Retype exactly the lines that run from the start of the data to the line holding "By Country (222, 1285)", including both, and only those.

Saved entries

────────────────────

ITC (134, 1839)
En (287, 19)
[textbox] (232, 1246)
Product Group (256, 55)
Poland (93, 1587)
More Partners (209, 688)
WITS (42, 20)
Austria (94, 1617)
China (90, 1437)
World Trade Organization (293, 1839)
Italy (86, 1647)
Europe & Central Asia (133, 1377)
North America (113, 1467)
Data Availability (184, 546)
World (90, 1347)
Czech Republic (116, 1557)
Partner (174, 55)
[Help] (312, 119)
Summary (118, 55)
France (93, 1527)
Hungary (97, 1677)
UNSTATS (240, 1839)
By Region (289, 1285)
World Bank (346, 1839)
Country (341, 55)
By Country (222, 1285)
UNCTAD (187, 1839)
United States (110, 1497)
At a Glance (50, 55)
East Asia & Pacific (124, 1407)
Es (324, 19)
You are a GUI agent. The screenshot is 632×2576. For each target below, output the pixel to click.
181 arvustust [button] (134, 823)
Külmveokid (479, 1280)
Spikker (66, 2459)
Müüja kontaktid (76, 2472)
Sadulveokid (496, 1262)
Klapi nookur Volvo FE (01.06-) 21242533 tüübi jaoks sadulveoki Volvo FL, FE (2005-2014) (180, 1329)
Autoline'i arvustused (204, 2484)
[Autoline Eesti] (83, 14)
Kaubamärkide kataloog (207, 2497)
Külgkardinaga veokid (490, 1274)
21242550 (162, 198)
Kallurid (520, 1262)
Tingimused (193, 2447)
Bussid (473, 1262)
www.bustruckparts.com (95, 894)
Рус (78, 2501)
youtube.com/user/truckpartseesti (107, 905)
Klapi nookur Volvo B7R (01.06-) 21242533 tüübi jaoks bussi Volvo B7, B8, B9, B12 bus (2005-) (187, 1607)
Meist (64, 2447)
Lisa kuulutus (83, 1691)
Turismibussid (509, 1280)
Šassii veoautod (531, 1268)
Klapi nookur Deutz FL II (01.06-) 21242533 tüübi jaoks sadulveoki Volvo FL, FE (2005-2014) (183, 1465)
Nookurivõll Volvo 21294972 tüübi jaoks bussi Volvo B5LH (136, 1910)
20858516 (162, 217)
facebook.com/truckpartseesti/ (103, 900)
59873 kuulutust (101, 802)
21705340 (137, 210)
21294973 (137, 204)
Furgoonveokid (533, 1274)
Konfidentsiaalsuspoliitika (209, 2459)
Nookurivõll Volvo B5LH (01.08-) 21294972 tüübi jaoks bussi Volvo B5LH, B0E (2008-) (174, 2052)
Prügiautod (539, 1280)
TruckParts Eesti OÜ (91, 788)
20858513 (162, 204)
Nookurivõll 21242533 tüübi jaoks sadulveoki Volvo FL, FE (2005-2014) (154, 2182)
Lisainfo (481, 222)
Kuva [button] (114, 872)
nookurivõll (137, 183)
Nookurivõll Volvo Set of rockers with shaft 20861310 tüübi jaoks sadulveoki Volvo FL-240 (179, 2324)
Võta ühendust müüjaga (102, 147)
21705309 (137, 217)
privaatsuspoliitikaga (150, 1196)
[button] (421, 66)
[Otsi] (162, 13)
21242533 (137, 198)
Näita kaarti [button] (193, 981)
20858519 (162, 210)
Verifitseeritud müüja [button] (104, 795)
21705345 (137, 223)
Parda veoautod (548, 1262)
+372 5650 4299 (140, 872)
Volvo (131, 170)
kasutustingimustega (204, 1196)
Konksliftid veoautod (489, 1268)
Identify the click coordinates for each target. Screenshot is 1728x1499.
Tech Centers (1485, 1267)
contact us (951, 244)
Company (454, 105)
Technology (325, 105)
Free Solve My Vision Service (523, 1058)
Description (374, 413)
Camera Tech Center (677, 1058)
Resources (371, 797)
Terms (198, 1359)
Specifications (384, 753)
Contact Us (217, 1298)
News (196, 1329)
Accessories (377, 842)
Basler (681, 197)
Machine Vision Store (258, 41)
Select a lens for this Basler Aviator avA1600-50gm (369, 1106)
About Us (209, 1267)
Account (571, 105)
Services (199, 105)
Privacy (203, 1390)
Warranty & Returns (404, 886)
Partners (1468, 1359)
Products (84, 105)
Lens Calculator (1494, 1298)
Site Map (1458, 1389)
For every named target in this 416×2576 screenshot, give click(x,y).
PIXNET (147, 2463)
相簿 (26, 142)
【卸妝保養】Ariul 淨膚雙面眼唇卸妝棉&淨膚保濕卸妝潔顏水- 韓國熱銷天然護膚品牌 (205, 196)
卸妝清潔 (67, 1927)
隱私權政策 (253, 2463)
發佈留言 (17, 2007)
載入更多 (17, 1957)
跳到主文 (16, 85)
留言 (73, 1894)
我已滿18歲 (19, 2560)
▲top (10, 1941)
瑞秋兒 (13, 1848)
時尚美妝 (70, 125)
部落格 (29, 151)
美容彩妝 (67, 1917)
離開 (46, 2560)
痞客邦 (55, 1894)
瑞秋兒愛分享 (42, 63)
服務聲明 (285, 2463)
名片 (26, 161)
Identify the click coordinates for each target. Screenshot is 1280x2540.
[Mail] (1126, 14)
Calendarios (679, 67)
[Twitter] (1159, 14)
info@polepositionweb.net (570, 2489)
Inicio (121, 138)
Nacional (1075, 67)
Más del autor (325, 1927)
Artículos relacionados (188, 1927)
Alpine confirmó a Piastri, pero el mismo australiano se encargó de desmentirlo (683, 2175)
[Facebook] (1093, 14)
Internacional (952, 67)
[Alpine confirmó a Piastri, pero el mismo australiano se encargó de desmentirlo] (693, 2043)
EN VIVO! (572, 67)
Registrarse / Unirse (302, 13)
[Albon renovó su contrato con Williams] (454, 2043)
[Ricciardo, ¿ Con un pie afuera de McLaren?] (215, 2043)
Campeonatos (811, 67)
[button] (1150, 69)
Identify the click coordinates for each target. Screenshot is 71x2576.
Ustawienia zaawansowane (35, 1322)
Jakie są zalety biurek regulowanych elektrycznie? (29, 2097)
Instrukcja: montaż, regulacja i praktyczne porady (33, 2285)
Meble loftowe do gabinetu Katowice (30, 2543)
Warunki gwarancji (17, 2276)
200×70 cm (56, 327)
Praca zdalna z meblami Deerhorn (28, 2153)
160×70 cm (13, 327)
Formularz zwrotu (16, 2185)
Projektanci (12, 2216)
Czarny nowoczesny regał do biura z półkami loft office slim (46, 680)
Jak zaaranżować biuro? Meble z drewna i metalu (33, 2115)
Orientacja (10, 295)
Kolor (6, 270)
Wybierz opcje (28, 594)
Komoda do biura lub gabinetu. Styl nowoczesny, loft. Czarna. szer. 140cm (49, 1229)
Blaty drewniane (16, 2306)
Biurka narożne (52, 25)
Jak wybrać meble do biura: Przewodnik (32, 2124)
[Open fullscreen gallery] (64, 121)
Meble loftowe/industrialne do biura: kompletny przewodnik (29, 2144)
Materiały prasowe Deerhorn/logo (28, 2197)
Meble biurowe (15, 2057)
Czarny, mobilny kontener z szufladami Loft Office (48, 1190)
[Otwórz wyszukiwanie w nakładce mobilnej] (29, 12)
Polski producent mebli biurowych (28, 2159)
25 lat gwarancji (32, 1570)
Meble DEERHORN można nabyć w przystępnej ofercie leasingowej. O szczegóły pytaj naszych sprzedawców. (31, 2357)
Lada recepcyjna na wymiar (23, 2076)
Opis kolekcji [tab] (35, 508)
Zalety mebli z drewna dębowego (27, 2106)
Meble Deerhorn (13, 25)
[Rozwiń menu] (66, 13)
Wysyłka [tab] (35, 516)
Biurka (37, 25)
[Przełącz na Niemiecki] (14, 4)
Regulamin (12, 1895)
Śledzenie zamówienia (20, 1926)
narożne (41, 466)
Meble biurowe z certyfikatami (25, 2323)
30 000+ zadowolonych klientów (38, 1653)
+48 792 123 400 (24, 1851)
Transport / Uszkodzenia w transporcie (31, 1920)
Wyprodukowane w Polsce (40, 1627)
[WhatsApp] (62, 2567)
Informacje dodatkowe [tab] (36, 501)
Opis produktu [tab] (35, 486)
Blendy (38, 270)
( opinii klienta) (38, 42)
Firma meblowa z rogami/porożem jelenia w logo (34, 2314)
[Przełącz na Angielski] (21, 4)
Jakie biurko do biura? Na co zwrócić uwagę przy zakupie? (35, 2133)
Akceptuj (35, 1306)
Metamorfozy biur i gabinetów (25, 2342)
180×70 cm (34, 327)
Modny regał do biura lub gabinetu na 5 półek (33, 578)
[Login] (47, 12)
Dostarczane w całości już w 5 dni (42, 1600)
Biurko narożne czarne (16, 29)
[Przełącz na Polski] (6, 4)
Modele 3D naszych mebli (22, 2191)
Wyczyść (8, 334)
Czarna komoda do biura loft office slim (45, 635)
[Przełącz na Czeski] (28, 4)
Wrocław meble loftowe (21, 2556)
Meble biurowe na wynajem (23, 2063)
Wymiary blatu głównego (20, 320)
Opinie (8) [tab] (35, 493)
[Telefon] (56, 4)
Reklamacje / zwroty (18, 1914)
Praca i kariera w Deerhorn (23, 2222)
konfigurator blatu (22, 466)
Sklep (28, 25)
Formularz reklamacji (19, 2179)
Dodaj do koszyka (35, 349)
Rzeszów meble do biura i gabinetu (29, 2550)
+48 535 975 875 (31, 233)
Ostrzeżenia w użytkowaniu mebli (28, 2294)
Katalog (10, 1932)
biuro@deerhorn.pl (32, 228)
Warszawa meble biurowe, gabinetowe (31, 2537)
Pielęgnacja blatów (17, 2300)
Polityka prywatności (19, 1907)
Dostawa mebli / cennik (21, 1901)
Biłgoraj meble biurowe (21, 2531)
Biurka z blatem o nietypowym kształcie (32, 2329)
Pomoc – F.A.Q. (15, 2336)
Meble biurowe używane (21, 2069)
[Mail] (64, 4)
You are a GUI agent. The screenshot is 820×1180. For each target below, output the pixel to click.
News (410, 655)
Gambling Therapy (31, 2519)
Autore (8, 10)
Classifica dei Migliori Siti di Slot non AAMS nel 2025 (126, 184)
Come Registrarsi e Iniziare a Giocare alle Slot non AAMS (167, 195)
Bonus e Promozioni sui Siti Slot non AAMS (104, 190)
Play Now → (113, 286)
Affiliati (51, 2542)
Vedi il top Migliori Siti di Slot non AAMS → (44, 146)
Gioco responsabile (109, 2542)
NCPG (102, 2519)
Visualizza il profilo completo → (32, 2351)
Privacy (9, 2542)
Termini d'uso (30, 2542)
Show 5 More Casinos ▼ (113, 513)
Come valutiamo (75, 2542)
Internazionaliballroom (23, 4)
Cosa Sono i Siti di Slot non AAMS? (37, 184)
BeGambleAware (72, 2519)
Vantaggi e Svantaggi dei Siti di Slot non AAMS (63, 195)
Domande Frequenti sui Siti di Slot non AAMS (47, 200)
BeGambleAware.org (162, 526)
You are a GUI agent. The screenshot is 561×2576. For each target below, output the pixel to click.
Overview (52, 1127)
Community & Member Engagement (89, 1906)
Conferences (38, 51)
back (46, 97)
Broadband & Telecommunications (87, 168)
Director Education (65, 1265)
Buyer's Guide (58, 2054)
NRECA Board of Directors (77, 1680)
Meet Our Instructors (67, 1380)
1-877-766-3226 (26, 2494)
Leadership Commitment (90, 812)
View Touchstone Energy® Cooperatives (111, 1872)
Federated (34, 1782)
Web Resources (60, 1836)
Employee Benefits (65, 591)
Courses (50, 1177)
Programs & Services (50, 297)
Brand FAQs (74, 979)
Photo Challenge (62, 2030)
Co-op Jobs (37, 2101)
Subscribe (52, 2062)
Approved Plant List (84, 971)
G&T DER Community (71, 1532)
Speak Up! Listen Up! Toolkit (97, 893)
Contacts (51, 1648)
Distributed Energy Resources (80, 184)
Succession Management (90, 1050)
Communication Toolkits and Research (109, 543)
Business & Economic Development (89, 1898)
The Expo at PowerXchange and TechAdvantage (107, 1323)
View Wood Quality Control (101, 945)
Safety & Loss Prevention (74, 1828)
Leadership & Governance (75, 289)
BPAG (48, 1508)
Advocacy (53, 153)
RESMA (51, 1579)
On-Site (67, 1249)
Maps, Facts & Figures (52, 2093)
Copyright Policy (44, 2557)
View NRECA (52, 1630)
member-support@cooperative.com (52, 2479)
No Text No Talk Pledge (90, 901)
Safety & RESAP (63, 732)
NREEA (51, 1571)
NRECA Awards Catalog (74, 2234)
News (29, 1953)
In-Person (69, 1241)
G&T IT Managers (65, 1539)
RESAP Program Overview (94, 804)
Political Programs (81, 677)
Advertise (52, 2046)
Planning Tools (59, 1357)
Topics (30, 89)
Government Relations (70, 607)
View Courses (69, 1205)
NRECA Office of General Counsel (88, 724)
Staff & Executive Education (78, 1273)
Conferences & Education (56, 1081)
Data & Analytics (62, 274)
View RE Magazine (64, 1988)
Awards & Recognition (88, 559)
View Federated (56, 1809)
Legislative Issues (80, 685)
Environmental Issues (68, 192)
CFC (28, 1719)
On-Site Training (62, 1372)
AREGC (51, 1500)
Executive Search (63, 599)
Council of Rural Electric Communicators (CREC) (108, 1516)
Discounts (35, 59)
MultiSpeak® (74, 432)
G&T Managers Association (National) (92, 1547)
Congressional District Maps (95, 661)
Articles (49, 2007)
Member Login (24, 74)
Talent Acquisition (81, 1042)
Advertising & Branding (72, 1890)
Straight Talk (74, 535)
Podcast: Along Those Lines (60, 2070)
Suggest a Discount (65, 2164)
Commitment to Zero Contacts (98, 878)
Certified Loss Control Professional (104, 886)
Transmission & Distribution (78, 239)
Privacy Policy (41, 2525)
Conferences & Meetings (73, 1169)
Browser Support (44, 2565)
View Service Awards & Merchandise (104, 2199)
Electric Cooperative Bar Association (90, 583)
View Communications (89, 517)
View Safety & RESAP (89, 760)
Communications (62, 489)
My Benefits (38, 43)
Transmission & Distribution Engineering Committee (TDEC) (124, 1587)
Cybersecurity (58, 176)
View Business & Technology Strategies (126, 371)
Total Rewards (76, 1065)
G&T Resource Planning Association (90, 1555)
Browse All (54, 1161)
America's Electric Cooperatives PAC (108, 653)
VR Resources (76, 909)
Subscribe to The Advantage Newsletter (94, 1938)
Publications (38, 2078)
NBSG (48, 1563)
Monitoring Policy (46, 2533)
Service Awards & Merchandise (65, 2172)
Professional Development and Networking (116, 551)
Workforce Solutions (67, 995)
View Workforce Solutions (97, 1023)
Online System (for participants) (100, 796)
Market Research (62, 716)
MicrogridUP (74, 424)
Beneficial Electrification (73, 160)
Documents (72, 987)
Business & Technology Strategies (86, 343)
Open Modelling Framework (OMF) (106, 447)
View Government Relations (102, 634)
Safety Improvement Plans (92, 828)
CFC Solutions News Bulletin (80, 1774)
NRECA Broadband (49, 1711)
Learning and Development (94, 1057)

────────────────────

__RESULT FOR THIS TASK__
ITC (134, 1839)
En (287, 19)
[textbox] (232, 1246)
Product Group (256, 55)
Poland (93, 1587)
More Partners (209, 688)
WITS (42, 20)
Austria (94, 1617)
China (90, 1437)
World Trade Organization (293, 1839)
Italy (86, 1647)
Europe & Central Asia (133, 1377)
North America (113, 1467)
Data Availability (184, 546)
World (90, 1347)
Czech Republic (116, 1557)
Partner (174, 55)
[Help] (312, 119)
Summary (118, 55)
France (93, 1527)
Hungary (97, 1677)
UNSTATS (240, 1839)
By Region (289, 1285)
World Bank (346, 1839)
Country (341, 55)
By Country (222, 1285)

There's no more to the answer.